# WHAT THIS TASK INVOLVES
Filter the data for lines with the word "will" and copy those lines.

-----

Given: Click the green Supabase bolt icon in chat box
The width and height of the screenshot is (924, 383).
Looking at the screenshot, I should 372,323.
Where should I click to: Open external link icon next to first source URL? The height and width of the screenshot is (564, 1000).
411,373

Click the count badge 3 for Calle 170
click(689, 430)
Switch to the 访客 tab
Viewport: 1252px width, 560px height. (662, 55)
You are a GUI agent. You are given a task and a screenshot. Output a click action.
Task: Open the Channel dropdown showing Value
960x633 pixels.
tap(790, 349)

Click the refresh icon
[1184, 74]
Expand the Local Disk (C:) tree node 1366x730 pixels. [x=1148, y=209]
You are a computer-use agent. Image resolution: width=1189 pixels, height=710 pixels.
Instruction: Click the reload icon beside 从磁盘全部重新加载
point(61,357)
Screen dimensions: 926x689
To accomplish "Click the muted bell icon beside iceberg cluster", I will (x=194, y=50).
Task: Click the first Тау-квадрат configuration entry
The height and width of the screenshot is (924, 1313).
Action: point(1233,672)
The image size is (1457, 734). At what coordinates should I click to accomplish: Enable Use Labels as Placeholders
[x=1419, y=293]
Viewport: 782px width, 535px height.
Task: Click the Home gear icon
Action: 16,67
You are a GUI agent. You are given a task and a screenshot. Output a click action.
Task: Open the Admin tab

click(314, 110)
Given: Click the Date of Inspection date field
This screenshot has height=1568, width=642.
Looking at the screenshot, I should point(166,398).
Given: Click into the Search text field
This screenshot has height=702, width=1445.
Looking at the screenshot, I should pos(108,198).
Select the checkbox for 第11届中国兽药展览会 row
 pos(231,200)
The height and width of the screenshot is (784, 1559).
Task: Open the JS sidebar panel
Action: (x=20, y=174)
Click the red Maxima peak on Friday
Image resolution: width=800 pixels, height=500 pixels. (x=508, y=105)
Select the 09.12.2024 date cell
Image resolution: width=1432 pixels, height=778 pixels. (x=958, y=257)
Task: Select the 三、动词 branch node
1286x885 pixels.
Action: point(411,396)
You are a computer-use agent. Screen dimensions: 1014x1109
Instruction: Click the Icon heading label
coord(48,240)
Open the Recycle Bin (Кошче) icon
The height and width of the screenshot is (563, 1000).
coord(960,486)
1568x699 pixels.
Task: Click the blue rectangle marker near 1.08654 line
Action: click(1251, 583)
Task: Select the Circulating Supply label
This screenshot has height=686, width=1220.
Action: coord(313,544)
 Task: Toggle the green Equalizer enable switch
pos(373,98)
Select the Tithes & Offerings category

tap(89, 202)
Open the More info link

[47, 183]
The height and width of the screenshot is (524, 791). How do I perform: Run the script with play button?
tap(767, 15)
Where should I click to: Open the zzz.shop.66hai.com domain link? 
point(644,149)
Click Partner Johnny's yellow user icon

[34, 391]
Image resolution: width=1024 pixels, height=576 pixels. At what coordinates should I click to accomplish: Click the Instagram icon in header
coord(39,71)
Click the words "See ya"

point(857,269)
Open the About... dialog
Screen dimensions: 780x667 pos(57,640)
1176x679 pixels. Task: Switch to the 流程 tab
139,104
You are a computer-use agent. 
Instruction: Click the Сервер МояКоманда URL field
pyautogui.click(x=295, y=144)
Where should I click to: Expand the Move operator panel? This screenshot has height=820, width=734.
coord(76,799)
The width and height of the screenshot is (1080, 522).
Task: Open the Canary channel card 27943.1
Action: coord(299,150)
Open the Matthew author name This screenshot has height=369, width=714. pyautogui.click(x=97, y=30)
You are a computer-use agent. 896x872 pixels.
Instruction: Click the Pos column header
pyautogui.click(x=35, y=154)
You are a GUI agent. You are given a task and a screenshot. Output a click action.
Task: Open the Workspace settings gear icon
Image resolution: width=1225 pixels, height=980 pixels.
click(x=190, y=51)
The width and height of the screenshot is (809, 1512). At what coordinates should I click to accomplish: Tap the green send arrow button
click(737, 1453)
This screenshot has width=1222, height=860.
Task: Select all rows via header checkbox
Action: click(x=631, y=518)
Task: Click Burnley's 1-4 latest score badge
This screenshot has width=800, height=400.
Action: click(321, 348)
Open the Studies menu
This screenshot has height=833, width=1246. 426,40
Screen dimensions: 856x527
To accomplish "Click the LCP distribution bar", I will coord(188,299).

-----

# OUTPUT FOR THIS EXERCISE
To accomplish "Click the muted bell icon beside iceberg cluster", I will (x=194, y=50).
To accomplish "Click the LCP distribution bar", I will coord(188,299).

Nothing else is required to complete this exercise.